Why not just demand a greater degree of certainty to justify surgeries? Surgeons do not live within the same constraints that pharmaceutical firms do in releasing new drugs. Surgeons also are not subject as individuals to anything resembling the periodic drug and proficiency testing requirements imposed on commercial airline pilots by the Federal Aviation Administration. They are held, ostensibly, to the more modest standard of “acceptable and prevailing medical practice.” We have seen in this case how ambiguous that standard can be, and it certainly does not depend on strong evidence of safety and efficacy.

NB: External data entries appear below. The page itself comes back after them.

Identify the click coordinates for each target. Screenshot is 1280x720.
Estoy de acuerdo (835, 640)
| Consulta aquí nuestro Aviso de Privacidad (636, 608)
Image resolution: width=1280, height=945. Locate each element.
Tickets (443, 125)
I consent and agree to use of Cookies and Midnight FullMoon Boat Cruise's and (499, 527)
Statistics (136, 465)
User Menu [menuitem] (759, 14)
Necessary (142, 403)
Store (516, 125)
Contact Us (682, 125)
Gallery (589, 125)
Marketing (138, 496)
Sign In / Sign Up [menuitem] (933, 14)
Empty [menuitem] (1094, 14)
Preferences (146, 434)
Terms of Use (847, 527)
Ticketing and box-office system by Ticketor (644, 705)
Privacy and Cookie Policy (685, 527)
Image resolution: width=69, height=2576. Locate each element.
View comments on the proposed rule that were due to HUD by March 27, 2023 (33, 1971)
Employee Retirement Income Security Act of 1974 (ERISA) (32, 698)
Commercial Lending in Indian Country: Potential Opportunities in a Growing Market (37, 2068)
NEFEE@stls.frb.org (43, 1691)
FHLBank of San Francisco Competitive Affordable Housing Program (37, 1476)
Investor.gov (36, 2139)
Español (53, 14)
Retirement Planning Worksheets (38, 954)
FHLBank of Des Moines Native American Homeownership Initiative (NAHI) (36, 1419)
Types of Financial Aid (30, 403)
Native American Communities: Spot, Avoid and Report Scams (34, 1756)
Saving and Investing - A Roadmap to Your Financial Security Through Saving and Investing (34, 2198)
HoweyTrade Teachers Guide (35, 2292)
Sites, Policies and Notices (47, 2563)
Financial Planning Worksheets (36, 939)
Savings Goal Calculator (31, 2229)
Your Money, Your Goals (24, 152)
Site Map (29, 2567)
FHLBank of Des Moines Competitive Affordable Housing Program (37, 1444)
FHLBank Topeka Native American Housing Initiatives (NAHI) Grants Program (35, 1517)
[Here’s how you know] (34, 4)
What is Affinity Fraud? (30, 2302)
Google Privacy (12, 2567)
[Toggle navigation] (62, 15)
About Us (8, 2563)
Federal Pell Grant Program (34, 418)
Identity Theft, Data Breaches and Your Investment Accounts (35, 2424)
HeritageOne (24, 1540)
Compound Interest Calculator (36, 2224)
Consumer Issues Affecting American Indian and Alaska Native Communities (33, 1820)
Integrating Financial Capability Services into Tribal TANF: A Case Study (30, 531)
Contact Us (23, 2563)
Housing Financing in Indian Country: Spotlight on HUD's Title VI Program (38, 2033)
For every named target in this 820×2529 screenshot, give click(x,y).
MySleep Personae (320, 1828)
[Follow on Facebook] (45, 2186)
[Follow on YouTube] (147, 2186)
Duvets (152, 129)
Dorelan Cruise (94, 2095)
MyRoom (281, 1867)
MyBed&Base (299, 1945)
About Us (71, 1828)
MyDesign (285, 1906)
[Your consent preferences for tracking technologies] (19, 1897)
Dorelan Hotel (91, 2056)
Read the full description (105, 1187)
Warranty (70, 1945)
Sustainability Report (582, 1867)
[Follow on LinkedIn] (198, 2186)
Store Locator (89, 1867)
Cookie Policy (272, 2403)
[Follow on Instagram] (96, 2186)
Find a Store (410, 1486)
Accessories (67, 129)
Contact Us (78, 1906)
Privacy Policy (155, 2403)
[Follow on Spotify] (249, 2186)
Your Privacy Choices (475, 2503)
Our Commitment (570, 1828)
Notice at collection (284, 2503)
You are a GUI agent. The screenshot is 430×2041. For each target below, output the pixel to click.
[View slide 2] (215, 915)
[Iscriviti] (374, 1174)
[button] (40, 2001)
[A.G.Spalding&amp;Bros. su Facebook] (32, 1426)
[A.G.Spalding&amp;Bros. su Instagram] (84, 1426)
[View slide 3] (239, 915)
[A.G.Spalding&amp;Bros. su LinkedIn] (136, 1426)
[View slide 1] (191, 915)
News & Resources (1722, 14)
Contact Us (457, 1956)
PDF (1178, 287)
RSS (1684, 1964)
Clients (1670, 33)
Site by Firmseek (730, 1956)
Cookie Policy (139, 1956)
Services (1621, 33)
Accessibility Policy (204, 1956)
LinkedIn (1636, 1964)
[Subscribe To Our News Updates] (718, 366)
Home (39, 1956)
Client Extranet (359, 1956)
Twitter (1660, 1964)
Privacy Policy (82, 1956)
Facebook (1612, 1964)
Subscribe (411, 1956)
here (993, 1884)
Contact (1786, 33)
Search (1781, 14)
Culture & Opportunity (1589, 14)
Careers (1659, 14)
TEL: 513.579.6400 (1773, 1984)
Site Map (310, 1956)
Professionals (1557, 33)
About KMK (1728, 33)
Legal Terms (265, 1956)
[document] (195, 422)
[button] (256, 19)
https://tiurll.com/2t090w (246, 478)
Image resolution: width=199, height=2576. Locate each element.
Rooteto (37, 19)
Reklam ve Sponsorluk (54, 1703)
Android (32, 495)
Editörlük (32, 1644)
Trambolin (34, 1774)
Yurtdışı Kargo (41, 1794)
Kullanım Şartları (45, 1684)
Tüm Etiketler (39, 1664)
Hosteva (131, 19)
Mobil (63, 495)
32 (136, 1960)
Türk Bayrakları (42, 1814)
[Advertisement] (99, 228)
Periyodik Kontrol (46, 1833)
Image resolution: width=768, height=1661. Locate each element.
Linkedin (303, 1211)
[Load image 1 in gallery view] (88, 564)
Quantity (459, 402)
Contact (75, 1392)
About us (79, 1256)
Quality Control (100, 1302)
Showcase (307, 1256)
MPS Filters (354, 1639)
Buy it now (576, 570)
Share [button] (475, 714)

Yet to ask the question may also help answer it. Public concern and demands for action have never reached the level of intensity for surgery that helped create the US Food and Drug Administration and Federal Aviation Administration requirements for pharmaceutical firms and commercial airline pilots. Nothing similar to the thalidomide tragedy or massive and visible fatalities from airline crashes has happened. Instead, patients and their surgeons continue to search for solutions in situations where the lack of solutions well supported by evidence is too hard to accept. Protecting patients suffering from chronic pain from unnecessary surgery, despite any strength of commitment to such a goal, will continue to be an awkward and often ineffective process.
Charles P. Hall at Temple University introduced me to the case that this article builds on. Joseph White at Case Western Reserve helped in distilling an earlier draft.
I also served as an expert witness under a confidentiality agreement with the law firm representing several of the plaintiffs.
For information on the traditional diagnosis standards, see Doberstein et al. 2017. The relative efficacy of this surgery or its alternatives has not been resolved by randomized clinical trials (Sousa et al. 2018).
Based on an analysis performed by NHC used by a plaintiff as an exhibit at trial. Citation to quote and data have been withheld to protect confidentiality.
Here I am indebted to the insights provided by Karen Lessin, former chief compliance officer for Independence Blue Cross in Philadelphia, in a telephone conversation in May 2017.
Some of these suits precipitated the board's action, and others followed. Dr. A's license was subsequently restricted, and I report here only the cases of surgery prior to his first licensure suspension.